> [What the task asks]:
Determine how many lines in the entries below hold "Toggle". Respond with that number only.
________________________________________
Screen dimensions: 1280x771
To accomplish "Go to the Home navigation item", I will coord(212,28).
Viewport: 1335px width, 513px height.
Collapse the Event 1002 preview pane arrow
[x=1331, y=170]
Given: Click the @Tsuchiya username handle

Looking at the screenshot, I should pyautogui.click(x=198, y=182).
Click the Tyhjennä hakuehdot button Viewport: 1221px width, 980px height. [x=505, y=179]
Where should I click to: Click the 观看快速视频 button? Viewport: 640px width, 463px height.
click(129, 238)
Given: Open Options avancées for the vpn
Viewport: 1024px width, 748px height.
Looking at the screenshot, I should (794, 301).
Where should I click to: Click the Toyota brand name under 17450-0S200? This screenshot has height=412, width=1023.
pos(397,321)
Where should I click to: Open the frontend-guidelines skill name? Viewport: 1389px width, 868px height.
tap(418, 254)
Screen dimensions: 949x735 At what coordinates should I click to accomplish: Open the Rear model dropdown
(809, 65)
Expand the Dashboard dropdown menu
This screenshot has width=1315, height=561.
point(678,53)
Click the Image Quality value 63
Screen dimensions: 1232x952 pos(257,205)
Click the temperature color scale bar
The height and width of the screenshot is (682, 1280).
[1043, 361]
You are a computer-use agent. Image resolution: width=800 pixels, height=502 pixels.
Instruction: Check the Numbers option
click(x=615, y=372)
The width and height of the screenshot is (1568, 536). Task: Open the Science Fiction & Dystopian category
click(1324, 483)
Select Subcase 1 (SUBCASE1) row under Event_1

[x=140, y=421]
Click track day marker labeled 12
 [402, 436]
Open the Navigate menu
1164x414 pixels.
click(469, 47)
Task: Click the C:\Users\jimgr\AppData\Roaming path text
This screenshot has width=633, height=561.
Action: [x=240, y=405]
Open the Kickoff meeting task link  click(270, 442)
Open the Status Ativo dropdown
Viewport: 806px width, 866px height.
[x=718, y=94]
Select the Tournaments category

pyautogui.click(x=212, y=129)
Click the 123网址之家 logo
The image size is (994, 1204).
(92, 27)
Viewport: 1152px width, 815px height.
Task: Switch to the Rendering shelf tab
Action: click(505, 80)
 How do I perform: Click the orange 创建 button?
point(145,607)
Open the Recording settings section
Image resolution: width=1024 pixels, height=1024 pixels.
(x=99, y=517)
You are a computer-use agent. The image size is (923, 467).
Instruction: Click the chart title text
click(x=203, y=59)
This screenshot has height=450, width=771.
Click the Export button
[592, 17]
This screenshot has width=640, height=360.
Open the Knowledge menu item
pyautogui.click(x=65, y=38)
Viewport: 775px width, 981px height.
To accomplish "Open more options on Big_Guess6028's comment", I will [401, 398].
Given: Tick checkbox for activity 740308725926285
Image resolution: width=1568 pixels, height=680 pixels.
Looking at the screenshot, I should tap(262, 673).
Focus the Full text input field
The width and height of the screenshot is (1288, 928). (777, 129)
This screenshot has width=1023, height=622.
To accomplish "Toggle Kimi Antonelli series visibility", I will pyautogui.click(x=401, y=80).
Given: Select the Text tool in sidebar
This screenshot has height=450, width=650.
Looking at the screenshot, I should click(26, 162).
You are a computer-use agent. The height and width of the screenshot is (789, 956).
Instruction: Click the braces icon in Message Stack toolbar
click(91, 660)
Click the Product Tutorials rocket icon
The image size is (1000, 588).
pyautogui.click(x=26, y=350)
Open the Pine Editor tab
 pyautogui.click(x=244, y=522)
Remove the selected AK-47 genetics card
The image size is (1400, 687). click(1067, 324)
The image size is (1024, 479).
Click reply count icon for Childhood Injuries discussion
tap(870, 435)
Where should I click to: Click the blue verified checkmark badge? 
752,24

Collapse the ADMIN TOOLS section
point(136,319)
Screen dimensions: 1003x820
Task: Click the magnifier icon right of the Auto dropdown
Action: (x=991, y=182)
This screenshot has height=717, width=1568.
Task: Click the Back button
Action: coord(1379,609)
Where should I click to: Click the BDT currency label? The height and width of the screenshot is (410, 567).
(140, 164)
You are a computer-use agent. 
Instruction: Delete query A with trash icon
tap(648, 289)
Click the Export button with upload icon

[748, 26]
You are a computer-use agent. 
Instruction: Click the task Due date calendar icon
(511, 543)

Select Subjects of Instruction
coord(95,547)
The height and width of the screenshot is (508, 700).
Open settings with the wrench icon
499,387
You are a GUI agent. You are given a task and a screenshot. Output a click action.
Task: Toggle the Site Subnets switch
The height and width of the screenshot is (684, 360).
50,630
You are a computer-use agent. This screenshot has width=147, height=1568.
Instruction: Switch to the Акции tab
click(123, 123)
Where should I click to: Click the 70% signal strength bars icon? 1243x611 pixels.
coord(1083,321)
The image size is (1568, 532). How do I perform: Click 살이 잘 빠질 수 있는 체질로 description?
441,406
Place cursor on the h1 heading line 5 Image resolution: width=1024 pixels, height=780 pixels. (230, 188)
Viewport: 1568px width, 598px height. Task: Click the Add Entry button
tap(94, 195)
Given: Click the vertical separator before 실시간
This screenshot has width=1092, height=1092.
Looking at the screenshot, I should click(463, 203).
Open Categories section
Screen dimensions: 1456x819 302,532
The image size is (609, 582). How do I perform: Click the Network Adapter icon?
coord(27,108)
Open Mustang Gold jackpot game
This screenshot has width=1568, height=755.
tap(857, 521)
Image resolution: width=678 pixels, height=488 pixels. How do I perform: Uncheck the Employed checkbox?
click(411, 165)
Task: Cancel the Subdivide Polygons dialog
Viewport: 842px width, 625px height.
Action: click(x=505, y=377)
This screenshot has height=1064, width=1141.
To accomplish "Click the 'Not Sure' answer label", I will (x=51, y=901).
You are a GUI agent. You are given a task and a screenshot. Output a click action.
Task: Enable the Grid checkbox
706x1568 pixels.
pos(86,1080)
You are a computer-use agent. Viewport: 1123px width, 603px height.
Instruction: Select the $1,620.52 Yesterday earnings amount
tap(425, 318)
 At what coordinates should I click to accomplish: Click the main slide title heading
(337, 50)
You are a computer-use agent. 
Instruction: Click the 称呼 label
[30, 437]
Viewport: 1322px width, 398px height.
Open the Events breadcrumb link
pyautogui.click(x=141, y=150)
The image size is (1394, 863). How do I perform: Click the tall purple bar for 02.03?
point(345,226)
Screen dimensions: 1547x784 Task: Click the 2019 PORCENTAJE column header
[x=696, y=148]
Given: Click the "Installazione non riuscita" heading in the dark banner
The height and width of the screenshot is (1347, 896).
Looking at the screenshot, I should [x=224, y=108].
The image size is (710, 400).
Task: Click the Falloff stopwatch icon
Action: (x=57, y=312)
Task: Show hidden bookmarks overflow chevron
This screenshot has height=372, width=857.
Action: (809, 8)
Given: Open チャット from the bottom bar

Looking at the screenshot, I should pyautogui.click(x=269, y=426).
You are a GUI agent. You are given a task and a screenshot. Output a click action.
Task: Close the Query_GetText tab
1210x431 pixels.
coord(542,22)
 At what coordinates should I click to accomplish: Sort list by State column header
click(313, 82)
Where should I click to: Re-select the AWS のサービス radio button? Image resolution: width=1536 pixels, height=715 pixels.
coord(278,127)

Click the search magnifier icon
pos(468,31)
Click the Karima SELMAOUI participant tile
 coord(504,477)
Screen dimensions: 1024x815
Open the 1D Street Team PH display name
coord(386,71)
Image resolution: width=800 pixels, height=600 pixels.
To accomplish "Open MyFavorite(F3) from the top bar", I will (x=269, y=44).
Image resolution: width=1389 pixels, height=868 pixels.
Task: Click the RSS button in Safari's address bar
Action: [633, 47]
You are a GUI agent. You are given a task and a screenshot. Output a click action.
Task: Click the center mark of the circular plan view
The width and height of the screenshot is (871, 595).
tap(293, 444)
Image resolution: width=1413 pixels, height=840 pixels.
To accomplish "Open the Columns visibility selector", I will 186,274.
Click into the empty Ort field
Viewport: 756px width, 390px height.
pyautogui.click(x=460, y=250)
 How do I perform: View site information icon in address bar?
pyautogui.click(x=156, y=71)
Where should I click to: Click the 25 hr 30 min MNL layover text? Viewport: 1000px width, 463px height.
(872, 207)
________________________________________
> [Result]:
2